Task A
Summarize the abstract on hospital PCI volume in two sentences.
Task B
According to the abstract on hospital PCI volume, how many PCI-capable hospitals does the Dallas County regional system of care represent?
Task C
From the abstract on hospital PCI volume, reproduce word for word the stretch from "Background: Guidelines and" through "system of care.".

Text passage
Background: Guidelines and Class I AHA/ACCF recommendations suggest that high volume percutaneous coronary interventions (PCI) centers produce better patient outcomes than lower-volume centers. Although limited research suggests that volume matters, most of this research is not current, and was not conducted using hospitals from a fully developed regionalized system of care.
Objective: To assess the relationship between hospital PCI volumes and two key patient outcomes: door-to-balloon (D2B) and mortality.
Methods: We examined 9,674 STEMI patients who underwent primary percutaneous intervention and 18,539 non-STEMI patients. We relied on data from a developed regional system of care in Dallas County, which has been organized for the last five year and represents 33 PCI-capable hospitals. We used data extracted from the National Cardiovascular Data Registry Action Registry from the 2010-2015. Center volume was divided into three groups: low (<200 PCIs/year), intermediate (between 200-400 PCIs/year), and high (>400 PCIs /year) volumes. We analyzed the data using general linear regression model and logistics regressions. We incorporated institutional covariates as controls, including hospital size (number of beds), teaching status, geographic location (suburban, urban), and percent of managed care. Further, we controlled for patient-level differences by incorporating type of transportation (self, EMS), patient age and gender, and patient’s condition on presentation (shock, heart failure).

Items from a data source:
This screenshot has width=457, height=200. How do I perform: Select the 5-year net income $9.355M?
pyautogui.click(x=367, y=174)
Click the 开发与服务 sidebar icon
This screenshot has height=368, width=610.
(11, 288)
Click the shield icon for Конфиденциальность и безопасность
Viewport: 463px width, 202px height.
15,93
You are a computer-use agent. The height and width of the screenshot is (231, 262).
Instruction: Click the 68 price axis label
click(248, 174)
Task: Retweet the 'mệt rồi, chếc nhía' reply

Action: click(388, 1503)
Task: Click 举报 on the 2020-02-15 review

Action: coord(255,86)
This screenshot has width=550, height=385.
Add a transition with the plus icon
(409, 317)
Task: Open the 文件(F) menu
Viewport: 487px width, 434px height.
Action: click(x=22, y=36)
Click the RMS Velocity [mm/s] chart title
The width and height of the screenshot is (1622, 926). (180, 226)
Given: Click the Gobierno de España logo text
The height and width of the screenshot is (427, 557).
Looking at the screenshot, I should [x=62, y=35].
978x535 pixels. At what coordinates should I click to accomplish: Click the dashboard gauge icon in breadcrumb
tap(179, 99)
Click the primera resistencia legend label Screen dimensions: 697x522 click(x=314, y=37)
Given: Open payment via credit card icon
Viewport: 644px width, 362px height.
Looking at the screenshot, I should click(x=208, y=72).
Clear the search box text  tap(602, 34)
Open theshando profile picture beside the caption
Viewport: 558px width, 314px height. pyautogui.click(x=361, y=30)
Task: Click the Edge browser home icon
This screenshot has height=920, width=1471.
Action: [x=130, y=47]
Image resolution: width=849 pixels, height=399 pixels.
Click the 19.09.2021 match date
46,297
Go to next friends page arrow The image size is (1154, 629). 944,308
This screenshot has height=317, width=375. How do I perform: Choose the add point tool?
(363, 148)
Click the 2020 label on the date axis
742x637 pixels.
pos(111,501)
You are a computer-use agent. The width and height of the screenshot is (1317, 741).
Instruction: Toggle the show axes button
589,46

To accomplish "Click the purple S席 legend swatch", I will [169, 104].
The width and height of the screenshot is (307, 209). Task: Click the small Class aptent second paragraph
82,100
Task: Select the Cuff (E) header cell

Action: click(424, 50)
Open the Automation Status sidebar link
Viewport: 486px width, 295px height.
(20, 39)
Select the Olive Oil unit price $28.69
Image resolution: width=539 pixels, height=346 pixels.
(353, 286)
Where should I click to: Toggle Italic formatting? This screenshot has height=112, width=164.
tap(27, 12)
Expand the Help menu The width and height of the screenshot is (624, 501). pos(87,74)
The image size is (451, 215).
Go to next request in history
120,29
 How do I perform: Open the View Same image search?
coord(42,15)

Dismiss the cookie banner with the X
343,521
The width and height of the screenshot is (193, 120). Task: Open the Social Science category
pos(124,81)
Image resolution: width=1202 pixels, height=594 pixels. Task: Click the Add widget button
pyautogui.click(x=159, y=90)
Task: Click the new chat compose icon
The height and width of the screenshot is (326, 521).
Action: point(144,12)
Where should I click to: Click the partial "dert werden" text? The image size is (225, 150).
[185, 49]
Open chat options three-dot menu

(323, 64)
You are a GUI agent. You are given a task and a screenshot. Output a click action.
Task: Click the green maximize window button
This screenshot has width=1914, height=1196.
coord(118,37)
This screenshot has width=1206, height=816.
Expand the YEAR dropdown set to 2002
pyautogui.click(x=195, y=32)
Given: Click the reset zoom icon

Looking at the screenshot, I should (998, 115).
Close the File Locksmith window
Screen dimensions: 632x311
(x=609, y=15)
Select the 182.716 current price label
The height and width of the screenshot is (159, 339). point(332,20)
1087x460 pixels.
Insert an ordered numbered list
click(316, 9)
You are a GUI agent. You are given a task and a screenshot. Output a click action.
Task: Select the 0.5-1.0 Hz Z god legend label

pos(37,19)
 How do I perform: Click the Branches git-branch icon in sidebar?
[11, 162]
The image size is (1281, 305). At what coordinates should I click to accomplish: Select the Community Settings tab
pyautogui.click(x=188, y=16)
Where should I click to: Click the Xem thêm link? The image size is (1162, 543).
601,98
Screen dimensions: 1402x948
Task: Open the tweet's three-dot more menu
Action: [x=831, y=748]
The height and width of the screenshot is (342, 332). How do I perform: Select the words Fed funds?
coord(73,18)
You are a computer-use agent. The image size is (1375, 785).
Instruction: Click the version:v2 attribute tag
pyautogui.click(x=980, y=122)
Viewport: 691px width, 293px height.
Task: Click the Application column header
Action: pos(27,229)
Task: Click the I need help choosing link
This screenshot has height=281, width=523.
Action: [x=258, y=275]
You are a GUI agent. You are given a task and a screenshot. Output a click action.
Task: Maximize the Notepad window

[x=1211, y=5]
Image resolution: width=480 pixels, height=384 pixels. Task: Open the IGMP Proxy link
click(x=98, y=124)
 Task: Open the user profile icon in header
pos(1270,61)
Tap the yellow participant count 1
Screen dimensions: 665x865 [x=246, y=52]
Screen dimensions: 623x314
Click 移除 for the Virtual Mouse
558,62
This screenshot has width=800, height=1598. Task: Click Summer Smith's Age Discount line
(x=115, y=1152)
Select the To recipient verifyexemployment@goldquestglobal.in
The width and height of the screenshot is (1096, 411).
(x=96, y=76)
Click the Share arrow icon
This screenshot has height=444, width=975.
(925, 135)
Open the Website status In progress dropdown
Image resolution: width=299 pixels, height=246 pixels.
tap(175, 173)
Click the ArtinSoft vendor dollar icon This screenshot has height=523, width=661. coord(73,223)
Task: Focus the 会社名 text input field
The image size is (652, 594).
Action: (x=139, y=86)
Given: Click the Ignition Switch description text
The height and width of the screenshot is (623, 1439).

Written response A
The study set out to assess how hospital PCI volume relates to door-to-balloon time and mortality, noting that guidelines favor high-volume centers but that most supporting research is not current and did not use hospitals from a fully developed regionalized system of care. It examined 9,674 STEMI and 18,539 non-STEMI patients from 33 PCI-capable hospitals in the Dallas County regional system, using 2010-2015 registry data, and it grouped centers as low, intermediate or high volume and applied regression models with institutional and patient-level controls.

Written response B
33 PCI-capable hospitals.

Written response C
Background: Guidelines and Class I AHA/ACCF recommendations suggest that high volume percutaneous coronary interventions (PCI) centers produce better patient outcomes than lower-volume centers. Although limited research suggests that volume matters, most of this research is not current, and was not conducted using hospitals from a fully developed regionalized system of care.